Design/methodology/approach
The paper follows an exploratory approach utilising qualitative multiple case studies. Empirical data are presented from case study of four large Malaysian‐based multinational commercial banks through interviews with managers from the banks' headquarters as well as managers responsible for and/or engaged in the development and implementation of international marketing strategies.
Findings
It is inferred that Malaysian multinational commercial banks are entering foreign markets, employing a foreign direct investment entry mode, by creating branches and representative offices, and in some cases by acquiring part of the share or the whole capital of existing local financial institutions. These expansions have been motivated by several factors related to both their domestic markets (push factors: government initiatives, small size, low and limited growth) and the attractiveness of their target markets (pull factors/location advantages: high market growth, low to moderate levels of competition).
Research limitations/implications
The case study has inherently limited the capacity to offer generalisations concerning other service companies.
Practical implications
This paper is rich in its practical implications.
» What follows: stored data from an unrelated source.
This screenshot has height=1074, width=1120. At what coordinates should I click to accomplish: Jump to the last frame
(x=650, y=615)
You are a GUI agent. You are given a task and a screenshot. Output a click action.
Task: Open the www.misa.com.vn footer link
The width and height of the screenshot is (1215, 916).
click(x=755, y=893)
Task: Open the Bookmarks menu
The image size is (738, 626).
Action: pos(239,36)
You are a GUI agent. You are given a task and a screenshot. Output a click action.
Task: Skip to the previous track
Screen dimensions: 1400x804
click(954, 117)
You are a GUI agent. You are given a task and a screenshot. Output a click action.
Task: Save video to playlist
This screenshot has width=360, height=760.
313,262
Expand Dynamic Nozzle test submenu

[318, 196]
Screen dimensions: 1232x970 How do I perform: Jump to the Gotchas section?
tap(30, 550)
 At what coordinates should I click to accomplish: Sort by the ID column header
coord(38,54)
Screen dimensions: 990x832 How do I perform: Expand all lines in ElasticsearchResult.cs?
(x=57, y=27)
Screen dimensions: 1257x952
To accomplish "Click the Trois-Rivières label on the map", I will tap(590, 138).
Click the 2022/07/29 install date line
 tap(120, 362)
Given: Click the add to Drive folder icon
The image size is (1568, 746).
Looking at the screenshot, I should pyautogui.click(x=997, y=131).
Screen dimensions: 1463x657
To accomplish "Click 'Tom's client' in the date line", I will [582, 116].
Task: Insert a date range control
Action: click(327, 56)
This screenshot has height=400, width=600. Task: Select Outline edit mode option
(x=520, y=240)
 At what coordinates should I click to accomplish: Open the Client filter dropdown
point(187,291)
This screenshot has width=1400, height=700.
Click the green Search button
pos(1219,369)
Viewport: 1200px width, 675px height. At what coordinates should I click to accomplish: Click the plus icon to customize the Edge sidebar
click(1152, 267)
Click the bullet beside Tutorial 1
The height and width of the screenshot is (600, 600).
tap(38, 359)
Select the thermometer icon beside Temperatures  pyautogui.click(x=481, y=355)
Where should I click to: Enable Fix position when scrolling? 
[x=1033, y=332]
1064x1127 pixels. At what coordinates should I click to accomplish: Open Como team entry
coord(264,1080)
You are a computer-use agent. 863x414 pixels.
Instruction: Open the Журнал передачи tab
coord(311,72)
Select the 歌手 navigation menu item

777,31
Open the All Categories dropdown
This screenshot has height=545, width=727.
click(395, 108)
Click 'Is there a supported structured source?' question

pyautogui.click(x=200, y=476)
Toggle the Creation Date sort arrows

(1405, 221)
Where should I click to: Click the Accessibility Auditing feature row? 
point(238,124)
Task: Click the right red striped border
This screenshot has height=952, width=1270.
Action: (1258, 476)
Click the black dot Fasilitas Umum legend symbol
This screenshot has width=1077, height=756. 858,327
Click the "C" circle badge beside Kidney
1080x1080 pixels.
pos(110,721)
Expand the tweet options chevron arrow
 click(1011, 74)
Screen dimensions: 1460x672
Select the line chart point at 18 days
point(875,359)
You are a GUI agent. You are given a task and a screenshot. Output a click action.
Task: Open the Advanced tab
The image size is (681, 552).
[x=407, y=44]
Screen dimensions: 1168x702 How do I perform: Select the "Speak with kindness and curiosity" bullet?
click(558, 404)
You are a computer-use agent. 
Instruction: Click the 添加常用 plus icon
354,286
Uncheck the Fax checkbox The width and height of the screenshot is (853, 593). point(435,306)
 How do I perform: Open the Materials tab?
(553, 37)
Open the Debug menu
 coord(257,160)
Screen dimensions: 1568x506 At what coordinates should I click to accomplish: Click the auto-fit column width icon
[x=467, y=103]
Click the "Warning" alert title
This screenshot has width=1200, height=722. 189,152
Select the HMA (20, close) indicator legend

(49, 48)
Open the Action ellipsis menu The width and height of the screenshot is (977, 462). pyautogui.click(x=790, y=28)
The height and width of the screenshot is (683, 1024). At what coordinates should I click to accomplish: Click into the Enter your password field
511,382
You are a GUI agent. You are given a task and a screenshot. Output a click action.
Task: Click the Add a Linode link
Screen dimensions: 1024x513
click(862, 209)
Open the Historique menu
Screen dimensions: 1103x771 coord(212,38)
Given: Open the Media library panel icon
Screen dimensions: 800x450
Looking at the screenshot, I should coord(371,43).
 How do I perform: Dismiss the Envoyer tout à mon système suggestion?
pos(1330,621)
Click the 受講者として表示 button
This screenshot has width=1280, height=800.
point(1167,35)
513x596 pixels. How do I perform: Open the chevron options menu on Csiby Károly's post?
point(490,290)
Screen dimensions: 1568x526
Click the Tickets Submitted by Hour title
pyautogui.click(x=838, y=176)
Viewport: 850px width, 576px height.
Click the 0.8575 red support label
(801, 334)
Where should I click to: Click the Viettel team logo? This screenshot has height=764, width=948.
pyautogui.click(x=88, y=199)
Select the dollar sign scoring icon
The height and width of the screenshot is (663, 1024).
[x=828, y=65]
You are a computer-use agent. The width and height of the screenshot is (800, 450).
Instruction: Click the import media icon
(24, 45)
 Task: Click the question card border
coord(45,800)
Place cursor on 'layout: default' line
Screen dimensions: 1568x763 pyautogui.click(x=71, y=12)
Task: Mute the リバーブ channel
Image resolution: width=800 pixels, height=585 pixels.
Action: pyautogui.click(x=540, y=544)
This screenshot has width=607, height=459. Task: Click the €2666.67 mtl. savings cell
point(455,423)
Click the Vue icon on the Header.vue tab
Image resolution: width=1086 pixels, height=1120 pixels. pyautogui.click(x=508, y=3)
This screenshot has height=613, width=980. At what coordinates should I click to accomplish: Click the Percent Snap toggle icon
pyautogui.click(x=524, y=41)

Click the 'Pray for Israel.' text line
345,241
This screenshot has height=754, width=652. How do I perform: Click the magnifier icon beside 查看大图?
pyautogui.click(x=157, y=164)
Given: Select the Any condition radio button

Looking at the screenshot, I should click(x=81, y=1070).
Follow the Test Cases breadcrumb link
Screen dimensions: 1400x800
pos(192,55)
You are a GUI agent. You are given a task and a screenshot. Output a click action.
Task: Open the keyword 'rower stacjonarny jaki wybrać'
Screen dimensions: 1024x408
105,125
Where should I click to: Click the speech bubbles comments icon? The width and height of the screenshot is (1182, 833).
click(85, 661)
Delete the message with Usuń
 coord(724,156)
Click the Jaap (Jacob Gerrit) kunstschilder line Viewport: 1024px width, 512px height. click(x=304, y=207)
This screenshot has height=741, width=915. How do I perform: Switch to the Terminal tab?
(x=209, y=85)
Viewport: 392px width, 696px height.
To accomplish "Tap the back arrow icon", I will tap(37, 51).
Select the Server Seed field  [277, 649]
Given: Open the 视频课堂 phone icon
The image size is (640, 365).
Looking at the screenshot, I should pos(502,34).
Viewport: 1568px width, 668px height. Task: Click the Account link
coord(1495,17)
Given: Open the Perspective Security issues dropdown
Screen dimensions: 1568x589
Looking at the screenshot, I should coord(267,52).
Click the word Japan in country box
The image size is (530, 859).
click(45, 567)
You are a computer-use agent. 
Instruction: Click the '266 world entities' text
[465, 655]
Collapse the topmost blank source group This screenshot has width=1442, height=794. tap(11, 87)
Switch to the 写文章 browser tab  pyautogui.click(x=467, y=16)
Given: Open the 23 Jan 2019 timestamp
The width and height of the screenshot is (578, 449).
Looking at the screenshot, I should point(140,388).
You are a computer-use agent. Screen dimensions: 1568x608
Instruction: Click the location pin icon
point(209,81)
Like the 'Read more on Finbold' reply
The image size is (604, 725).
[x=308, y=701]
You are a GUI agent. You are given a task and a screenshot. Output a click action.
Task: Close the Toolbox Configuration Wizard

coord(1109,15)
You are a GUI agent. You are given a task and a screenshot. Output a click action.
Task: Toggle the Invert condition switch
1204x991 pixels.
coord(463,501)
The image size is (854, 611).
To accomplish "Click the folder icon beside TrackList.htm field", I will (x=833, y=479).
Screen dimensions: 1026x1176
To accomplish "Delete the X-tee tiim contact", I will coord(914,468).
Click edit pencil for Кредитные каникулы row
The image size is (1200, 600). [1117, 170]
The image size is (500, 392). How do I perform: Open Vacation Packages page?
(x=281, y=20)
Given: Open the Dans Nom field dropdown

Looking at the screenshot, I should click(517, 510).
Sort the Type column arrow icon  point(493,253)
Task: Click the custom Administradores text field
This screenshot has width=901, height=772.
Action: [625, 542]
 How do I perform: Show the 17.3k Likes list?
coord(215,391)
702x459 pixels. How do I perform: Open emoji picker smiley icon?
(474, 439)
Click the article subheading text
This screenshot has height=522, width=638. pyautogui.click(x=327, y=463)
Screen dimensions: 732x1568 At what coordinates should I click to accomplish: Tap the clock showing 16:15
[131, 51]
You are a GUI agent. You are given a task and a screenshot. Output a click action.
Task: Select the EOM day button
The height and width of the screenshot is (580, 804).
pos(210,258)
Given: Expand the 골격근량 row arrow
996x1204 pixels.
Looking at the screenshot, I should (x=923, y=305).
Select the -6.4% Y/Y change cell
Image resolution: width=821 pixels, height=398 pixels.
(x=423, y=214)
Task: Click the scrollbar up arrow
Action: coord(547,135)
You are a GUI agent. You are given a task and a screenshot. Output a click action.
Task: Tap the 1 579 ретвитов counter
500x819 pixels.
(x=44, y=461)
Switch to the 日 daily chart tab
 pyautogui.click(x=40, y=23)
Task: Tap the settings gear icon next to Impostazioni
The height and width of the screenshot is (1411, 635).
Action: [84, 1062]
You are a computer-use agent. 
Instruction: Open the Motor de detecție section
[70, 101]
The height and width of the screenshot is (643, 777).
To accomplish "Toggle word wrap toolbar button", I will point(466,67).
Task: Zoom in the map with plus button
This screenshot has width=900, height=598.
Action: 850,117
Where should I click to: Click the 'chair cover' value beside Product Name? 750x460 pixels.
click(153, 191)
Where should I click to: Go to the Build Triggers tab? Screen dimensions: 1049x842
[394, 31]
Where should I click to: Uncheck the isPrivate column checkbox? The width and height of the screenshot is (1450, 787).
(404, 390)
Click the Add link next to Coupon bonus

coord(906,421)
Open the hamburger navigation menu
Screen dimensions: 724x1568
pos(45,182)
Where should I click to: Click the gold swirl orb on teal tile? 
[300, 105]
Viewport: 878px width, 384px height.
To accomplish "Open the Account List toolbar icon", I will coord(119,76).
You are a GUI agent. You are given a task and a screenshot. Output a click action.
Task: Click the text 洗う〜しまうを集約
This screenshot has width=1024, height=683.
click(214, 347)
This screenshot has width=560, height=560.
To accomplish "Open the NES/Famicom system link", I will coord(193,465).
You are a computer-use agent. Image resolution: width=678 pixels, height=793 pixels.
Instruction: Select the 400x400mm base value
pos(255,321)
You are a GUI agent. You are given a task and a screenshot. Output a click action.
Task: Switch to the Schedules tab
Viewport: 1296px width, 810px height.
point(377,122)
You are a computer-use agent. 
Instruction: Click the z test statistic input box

As this study was concerned with the practical experience and behaviour of Malaysian‐based multinational banks on their choice of entry modes and organisational forms when internationalising, Malaysian banking and marketing practitioners can use the analysis and results as a means of comparing their current tactical and strategy foreign entry behaviour with that of other internationalising banks.
Originality/value
The paper offers new insights into the emergence and international expansion of Malaysian‐based multinational commercial banks, and sheds light on the internationalisation process associated with services per se.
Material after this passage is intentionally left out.